(Logbuch-Eintrag 20220812.1325) — Das ist so einschneidend, dass es einen extra eigenen Logbuch-Eintrag verdient: Die Erkenntnis, dass man sich in den meisten (in allen) Fällen umsonst ärgert. Umsonst im Sinne von, dass es die Situation an sich nicht verändert, schon gar nicht verbessert. Die allgemeine Situation, die persönliche freilich schon, denn man hat emotionalen Stress, schüttet, Birkenbihl erklärt das, mordsmäßig viel Stress-Hormone aus und ist in anderen Dingen beeinträchtigt.
Die Kommunikationsqualität mit anderen Menschen, die gar nichts dafür können, die man unter anderen Umständen freundlich behandelt hätte, werden angeschnauzt (im besten Fall) oder beschimpft; ein Ereignis, dass ohne dem vorhergehenden Ärger einfach abgehandelt und auch ausgehalten worden wäre, wird nun zum Ärger-Turbo und verstärkt die Stress-Hormonisierung; die Konzentration auf andere Aufgaben ist drastisch beeinträchtigt; die Fehleranfälligkeit steigt, die Kreativität sinkt; etc.
Heute erlebte ich bislang gut drei oder gar vier solcher Momente, in denen ich – vermutlich aufgrund meiner neuen Kenntnis der Birkenbihl-Meinung – erkenne, dass der Ärger eine Entscheidung ist.
Meine Entscheidung!
Ich überlegte in allen Fällen, was geschehen wäre, hätte ich es einfach hingenommen, ignoriert, wäre nicht darauf eingestiegen, hätte natürliche Folgen eintreten lassen.
Es wäre Nichts gravierendes passiert.
Die anderen hätten sich (vielleicht) geärgert – sie waren vielleicht auch in Ärgerstimmung als sie schrieben oder handelten –, aber vor allem ich hätte zügig weiter gearbeitet.
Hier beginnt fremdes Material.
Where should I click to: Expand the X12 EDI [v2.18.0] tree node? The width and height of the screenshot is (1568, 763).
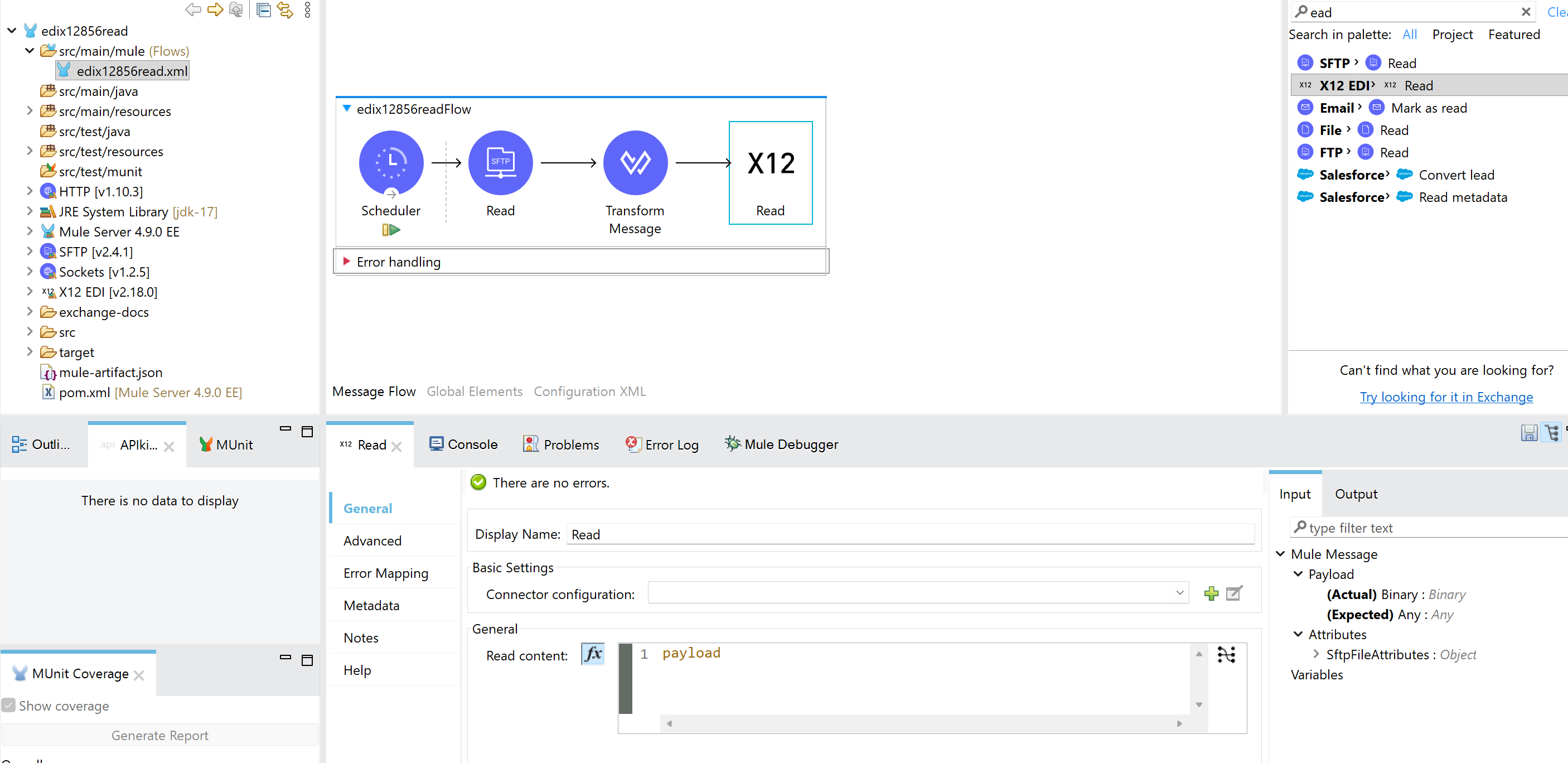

Was ich irgendwie auch tat, aber nicht ganz so, wie es gelungen wäre, hätte ich den Ärgernissen keine Bedeutung beigemessen.
Ich tat das.
Aber diese Mal mit anderem Bewusstsein.
Das war gut.
Etwas Neues.
Das Fazit aus den heutigen Ärgernissen: wäre ich nicht darauf eingegangen, hätte ich mich nicht für das Ärgern, sondern für Freude entschieden, wären die Dinge genauso gelaufen (also die außerhalb meines Einflussbereiches) und meine eigenen Handlungen wären ungestört verlaufen, vielleicht sogar besser, jedenfalls effizienter – weil es ja keine Unterbrechung oder (ohne Ärger) nur eine kurze statt dieser langen ärgerlichen Unterbrechung.
Ich kann mich entscheiden, mich zu ärgern über die Unfähigkeit der Logistiker, im Call-Center anzurufen, meinen Ärger durch die Warteschleife zu steigern (mehrere Menschen entschieden sich fürs Ärgern) und dann diesem Ärger Luft geben und die Call-Center-Agent anpflaumen – höfflich, weil ich ja weiß, sie kann konkret nichts dafür. Die war so professionell (es war DPD), dass es schön abgeleitet wurde, prüfte den Lieferstatus, nannte die Packstation und wünschte mir (wie ich auch ihr) ein frohes Wochenende. Der Ärger war umsonst.
Ich kann mich auch entscheiden – und das werde ich machen – diese Logistiker, allen voran die Österreichische Post, zu kontaktieren und ihnen meine Hilfe anbieten, diesen Missständen auf den Grund zu gehen und dann ein neues, besseres Service aufzubauen. Es ist eine Frage des Systems-Thinkings (das ich in Kürze auch unterrichten werde). Der Designer, der Servicedesigner, will schöne (das sind unkomplizierte und kundenfreundliche) Prozesse schaffen; eine »Customer-Journey aus 1001 Nacht«. Doch der Willen des Managements und die Darstellung in Prozessschritten und Verhaltensnormen, die es zweifelsohne in Unternehmen, wie der Österreichischen Post gibt ist zu wenig. Wir müssen danach trachten zu verstehen, warum es nicht so funktioniert, wie es geplant, wie es designt wurde und dann das Design anpassen. Das wird nicht gemacht. Man klagt nur über den Mangel an Mitarbeitern und deren Inkompetenz.